A Chocolate Shop advertises free gifts to customers that collect three vouchers. The vouchers are placed at random into 10% of all chocolate bars sold at this shop. Kati buys some of these bars and she opens them one at a time to see if they contain a voucher. Let \({\text{P}}(X = n)\) be the probability that Kati obtains her third voucher on the \(n{\text{th}}\) bar opened.

(It is assumed that the probability that a chocolate bar contains a voucher stays at 10% throughout the question.)

It is given that \({\text{P}}(X = n) = \frac{{{n^2} + an + b}}{{2000}} \times {0.9^{n - 3}}\) for \(n \geqslant 3,{\text{ }}n \in \mathbb{N}\).

Kati’s mother goes to the shop and buys \(x\) chocolate bars.
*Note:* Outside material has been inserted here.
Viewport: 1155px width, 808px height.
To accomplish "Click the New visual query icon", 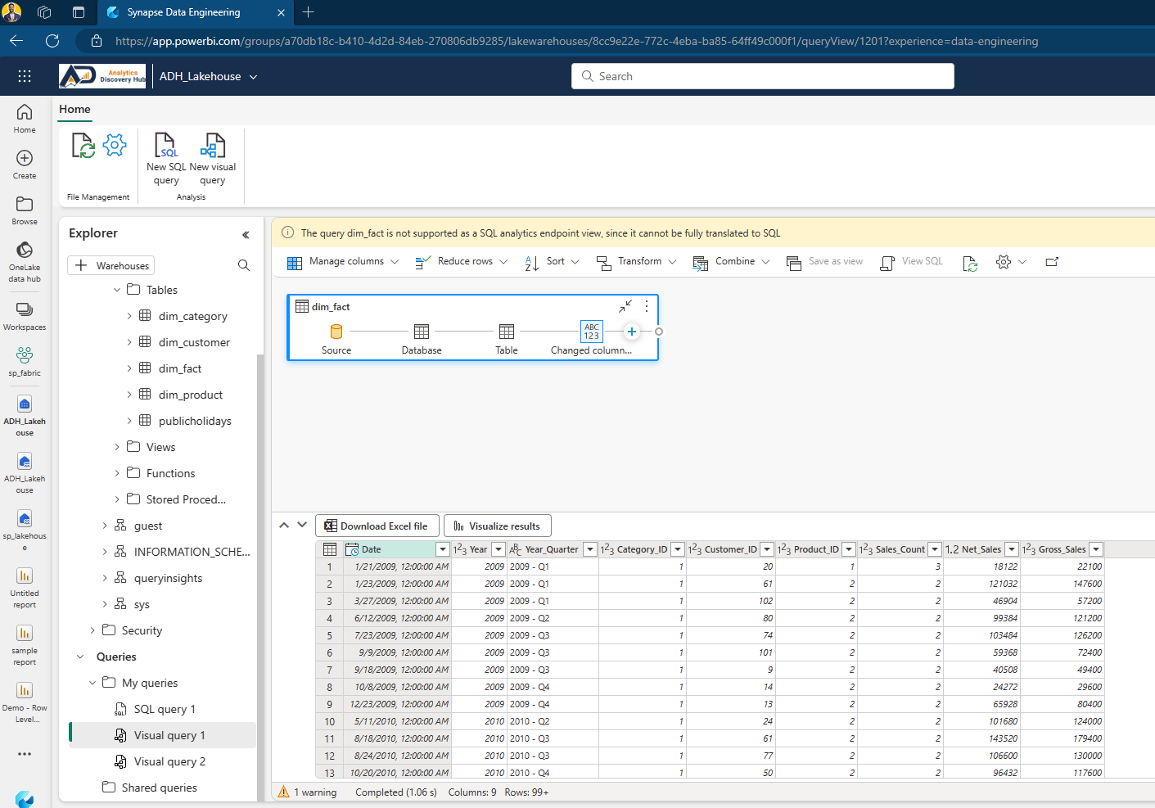I will [212, 147].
She takes the bars home for Kati to open.

Show that \({\text{P}}(X = 3) = 0.001\) and \({\text{P}}(X = 4) = 0.0027\).

[3]
a.

Find the values of the constants \(a\) and \(b\).

[5]
b.

Deduce that \(\frac{{{\text{P}}(X = n)}}{{{\text{P}}(X = n - 1)}} = \frac{{0.9(n - 1)}}{{n - 3}}\) for \(n > 3\).

[4]
c.

(i)     Hence show that \(X\) has two modes \({m_1}\) and \({m_2}\).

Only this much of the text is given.